Im Ökonomendeutsch: Das Angebot wird dramatisch größer bei gleichzeitig sinkender Nachfrage – Türken und Russen können den Wegfall ganzer Länder nicht kompensieren. Benimmt sich der Markt wie einer, kann das nur diese Folge haben: Die Preise sinken. Borderline-Stars wie DaShaun Wood sind plötzlich bezahlbar. Und wir in Deutschland haben ja die letzten Jahre solide gewirtschaftet (Ausnahmen bestätigen natürlich die Regel). Durch intensive Arbeit ist der Gesamtumsatz der BBL-Clubs auf über 60 Millionen Euro gewachsen. Das ist ein Plus von 15 % pro Jahr seit 2005. Wir werden uns noch wundern, welche Spieler für Bundesligavereine wieder bezahlbar werden.

Wahrscheinlich gehört Deutschland auch bei der Basketball-Krise zu den Krisengewinnern. Es wäre langsam an der Zeit, auf den zweiten Europaliga-Starplatz zu bestehen. Verdient haben wir ihn.

Ein Text von peterzwei, ALBA-Fan und Südeuropabasketballaficionado.

12 Gedanken zu „Gastbeitrag: Basketballkrise

  1. Danke @peterzwei für den Text. Nur ein Land – von dem ich kaum Ahnung habe – bleibt außen vor: Italien. Die Hallen sind ähnlich voll wie in der BBL, sie werden – vermutlich – weiter drei Startplätze in der EL haben. Es schreit folglich nach einem Teil 2 mit Italien, dem Balkan und den baltischen Staaten. ;-)

  2. Dann lasse ich mich mal diese Saison überraschen, hört sich für Deutschland gut an. Nur die 3 Mio. Mark bei den Türken irritieren;-)

    • Da konnte ich beim Onlinestellen auch nix machen… Typo oder bewusste Umrechnung? Ich weiß es nicht. Also: Schwarmintelligenz an, irgendwer wird es schon mit Quelle erklären können.

    • Ich meinte natürlich „Türkenmark“. :-)

      Ein Fehler, Verzeihung.

  3. Uli aus München hat bezüglich Frauen-Fußball Bundesliga angemerkt:

    „Ich bin ein Freund der Nachfrage. Solange in der Frauenbundesliga nicht mehr Zuschauer kommen, kann man das nicht unterstützen.“

    Das kann man meiner Meinung nach direkt auf unsere so geliebte Randsportart übertragen.

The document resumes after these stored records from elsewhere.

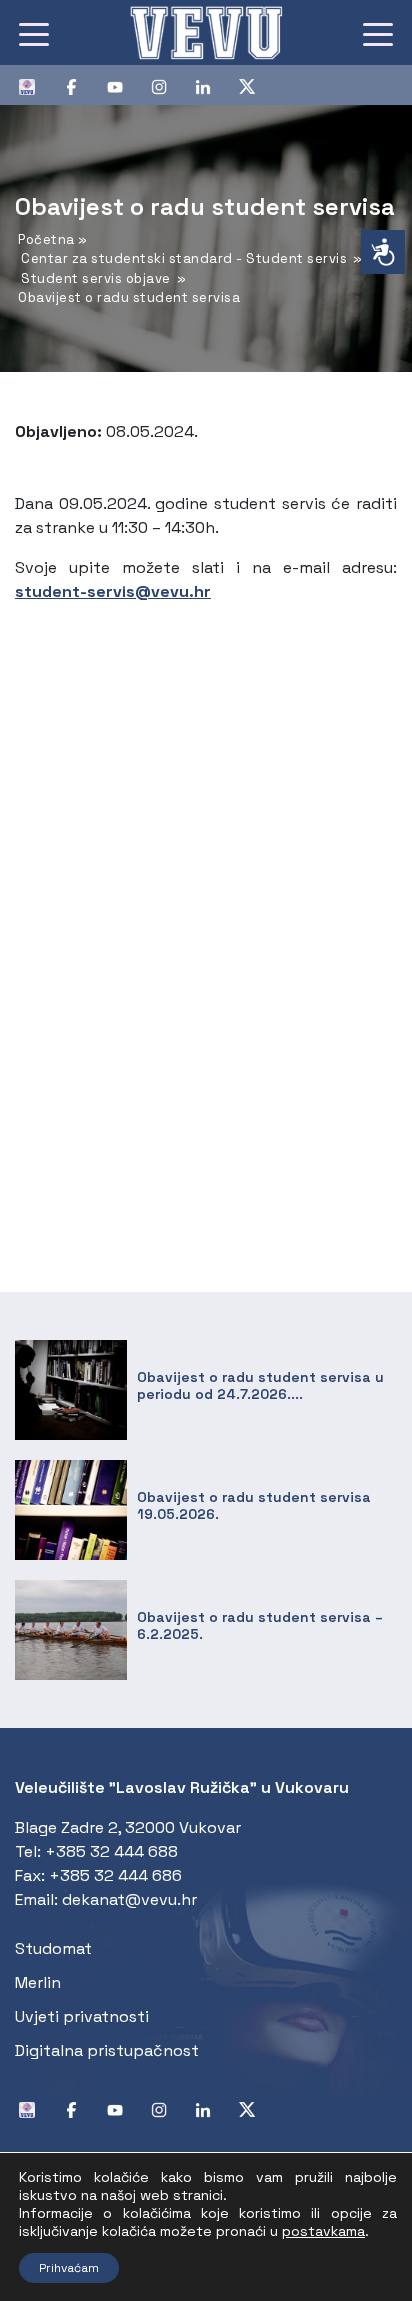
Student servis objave (96, 278)
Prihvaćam (69, 2268)
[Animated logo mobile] (206, 32)
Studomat (53, 1948)
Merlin (38, 1982)
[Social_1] (35, 85)
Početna (46, 239)
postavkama (323, 2231)
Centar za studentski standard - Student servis (184, 258)
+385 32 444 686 (115, 1875)
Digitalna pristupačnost (107, 2050)
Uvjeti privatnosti (82, 2016)
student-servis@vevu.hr (113, 591)
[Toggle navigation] (34, 33)
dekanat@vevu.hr (129, 1899)
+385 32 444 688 (111, 1851)
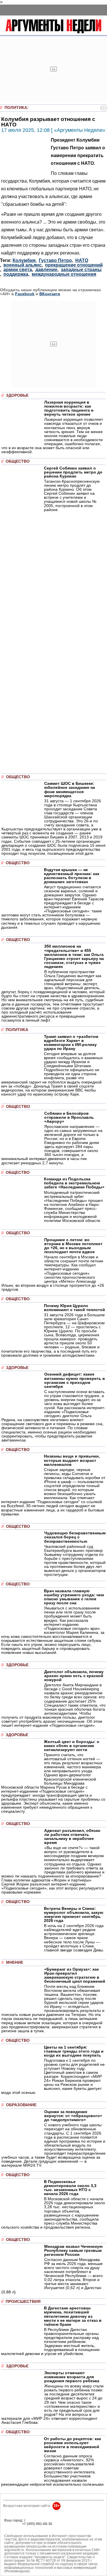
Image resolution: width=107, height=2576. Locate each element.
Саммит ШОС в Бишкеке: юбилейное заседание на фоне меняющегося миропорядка (69, 789)
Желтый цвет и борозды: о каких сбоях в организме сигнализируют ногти (71, 1745)
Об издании (14, 2527)
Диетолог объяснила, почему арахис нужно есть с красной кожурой (74, 1675)
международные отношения (64, 274)
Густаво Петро (55, 260)
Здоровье (17, 395)
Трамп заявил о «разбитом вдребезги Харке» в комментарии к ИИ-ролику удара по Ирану (71, 1042)
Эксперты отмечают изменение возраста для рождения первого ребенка (71, 2376)
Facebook (25, 294)
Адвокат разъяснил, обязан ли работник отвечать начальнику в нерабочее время (72, 1836)
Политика (16, 107)
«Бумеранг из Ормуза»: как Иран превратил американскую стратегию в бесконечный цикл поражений (74, 1975)
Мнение (14, 1962)
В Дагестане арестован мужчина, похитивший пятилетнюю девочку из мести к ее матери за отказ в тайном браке (73, 2316)
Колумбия (24, 260)
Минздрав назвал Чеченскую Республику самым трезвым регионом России (73, 2250)
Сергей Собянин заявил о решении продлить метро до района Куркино (73, 472)
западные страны (81, 269)
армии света (17, 269)
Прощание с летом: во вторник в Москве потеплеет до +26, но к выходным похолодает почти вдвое (73, 1245)
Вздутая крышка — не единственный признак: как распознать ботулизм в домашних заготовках (71, 875)
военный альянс (22, 265)
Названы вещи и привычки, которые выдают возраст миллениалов (72, 1460)
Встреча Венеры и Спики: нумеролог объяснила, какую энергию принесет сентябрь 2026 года (73, 1914)
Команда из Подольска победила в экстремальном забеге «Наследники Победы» (74, 1183)
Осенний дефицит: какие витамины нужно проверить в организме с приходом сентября (74, 1380)
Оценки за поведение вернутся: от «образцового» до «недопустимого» (73, 2115)
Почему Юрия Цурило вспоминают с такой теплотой (74, 1307)
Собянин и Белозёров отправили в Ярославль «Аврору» (69, 1117)
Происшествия (23, 2301)
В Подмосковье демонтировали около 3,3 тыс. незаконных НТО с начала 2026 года (70, 2187)
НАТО (81, 260)
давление (46, 269)
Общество (18, 461)
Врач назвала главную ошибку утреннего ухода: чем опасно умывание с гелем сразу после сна (74, 1597)
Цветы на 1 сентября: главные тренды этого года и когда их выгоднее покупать (74, 2051)
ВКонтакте (49, 294)
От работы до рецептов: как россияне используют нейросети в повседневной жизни (72, 2444)
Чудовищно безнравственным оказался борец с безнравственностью (75, 1537)
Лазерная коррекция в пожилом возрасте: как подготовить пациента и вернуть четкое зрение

    Wie solvent ist die BBL denn wirklich? Wirtschaften die BBL-GmbHs wirklich soviel besser und solider gegenüber anderen europäischen Mitbewerbern wie in Peters Blog impliziert wird?

    Wächst die BBL zur Zeit nachhaltig?

    Es gibt bei mir zumindest leise Zweifel. Spannend wird die kommende Bilanzierung der Albatrosse. Da hat sich in der letzten veröffentlichen Bilanz ja doch „etwas“ getan.

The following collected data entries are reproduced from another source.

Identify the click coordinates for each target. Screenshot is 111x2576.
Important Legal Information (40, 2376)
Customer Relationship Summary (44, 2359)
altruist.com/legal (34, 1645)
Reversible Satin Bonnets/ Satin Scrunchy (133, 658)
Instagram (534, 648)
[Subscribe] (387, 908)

    Alba ist zur Zeit direkt abhängig vom Erfolg seines Hauptsponsors und vom Goodwill seines Hallenvermieters (Der mit der O2 Geld verdienen möchte). Die Halle war gut gefüllt diese Saison. ABER: Man hat einen erheblichen Subventionsaufwand betrieben. Freikarten zu Billigpreisen über Sponsoren und extrem niedrigen Ticketpreisen (Dauerkarte pro Spiel: Kat1 20,58€ bzw. ermäßigt 15,85€ und Kat5 5,89€). Es gibt also eine ziemlich wackelige Nachfrage in Berlin. Ich hoffe Alba gelingt diese mit wieder attraktivem Sport (ungleich/gleich Titel) zu stabiliseren. Erst wenn man die O2 regelmäßig ausverkauft hat, sodaß auch marktgerechtere Preise erzielt werden ist der Bock umgestoßen. Allein eine stabile hohe Nachfrage gewährleistet dauerhaften wirtschaftlichen Erfolg durch entsprechend leichtere Sponsorenaquise.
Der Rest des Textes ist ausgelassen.